Some excerpts from Leo Kolivakis:
“In the US, the problem is what they are going to have to start doing is taxing more at the worst possible time. Already you have an economy that is getting decimated with 26 million plus people being unemployed all over the US, and then you are going to start taxing businesses and corporation to top up underfunded public pensions? Can you imagine how this is going to play out on Main Street? At the same time, your bailing out big banks, big hedge funds, big private equity funds… When we reach a boiling point, we’re not there yet, but when we reach that point, I think there is going to be a massive (bailout) of public pensions. Unfortunately, they won’t be addressing the structural issues, the lack of governance and the other issues that are effecting these pensions and this is going to create what I call ‘Zombie Pensions.’ And the reason why they are going to bailout these pensions, to be quite honest with you, is they are bailing out Wall Street and the big private equity funds and hedge funds which use these big public pensions as perpetual funding mechanisms…”
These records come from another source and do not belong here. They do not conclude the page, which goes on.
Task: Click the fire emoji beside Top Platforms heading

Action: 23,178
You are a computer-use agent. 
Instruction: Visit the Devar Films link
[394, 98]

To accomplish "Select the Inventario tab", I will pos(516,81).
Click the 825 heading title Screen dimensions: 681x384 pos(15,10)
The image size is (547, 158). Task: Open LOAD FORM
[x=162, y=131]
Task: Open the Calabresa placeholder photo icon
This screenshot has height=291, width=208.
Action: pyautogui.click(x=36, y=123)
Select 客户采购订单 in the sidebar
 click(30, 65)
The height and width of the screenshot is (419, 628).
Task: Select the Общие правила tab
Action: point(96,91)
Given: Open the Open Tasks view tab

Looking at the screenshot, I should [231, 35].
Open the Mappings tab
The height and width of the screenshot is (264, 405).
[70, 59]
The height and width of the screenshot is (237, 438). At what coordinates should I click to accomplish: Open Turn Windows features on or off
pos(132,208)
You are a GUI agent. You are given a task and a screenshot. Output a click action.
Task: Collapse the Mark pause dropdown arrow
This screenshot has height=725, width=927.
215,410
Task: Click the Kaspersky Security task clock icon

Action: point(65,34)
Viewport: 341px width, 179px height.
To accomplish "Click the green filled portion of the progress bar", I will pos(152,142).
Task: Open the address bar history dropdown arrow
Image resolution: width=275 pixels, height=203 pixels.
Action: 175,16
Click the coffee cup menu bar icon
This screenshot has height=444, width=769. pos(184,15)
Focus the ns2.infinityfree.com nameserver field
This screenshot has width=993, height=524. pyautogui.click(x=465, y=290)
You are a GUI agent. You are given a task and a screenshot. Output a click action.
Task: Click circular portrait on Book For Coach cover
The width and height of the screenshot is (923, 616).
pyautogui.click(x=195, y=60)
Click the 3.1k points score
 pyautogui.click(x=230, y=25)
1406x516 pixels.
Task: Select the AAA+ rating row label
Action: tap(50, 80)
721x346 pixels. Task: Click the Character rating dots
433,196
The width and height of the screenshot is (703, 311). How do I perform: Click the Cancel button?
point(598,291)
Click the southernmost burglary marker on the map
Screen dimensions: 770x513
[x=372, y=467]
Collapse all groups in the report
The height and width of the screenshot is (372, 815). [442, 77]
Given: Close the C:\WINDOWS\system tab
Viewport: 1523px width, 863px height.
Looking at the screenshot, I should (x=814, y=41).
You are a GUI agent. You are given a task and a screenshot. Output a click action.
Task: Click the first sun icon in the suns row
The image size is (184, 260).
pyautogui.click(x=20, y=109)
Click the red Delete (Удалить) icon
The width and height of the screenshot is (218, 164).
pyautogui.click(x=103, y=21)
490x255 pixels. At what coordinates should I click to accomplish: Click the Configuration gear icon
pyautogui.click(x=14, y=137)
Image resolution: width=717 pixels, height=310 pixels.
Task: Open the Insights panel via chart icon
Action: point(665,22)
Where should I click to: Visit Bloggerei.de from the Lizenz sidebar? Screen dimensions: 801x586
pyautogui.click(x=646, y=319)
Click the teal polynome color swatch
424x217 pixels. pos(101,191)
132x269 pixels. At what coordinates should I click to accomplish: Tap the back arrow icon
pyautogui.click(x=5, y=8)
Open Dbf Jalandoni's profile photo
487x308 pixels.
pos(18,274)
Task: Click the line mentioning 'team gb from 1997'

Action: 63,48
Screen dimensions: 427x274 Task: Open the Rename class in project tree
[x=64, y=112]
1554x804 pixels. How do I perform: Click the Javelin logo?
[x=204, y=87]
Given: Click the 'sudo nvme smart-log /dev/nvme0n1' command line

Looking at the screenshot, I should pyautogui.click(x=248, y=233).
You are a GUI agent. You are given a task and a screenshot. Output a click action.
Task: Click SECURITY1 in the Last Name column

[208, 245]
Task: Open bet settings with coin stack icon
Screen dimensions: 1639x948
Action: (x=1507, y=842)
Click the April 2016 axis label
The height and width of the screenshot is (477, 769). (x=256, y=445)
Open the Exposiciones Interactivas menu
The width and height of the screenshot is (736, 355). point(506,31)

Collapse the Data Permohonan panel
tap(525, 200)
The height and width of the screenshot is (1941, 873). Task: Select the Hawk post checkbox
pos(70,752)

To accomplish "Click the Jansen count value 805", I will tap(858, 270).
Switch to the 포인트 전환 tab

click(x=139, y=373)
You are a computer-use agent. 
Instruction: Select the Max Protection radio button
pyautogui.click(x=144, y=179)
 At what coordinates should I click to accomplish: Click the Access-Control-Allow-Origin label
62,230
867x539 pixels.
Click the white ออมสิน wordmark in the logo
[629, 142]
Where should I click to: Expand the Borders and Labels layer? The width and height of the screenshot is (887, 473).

“The Fed is basically nationalizing all asset classes. The Fed’s balance sheet is going to the Moon as far as I can tell… The problem with what the Fed is doing is… it’s not going to be enough to help the underfunded status of these pensions… Unless the Fed starts buying pension obligation bonds massively, which I don’t see happening, there is going to be a day of reckoning. We’re not there yet. We’re not close to being there yet, but when it happens, it will be very concerning for a lot of pensioners and members of these public pensions…”
There is more to the interview, so enjoy it above.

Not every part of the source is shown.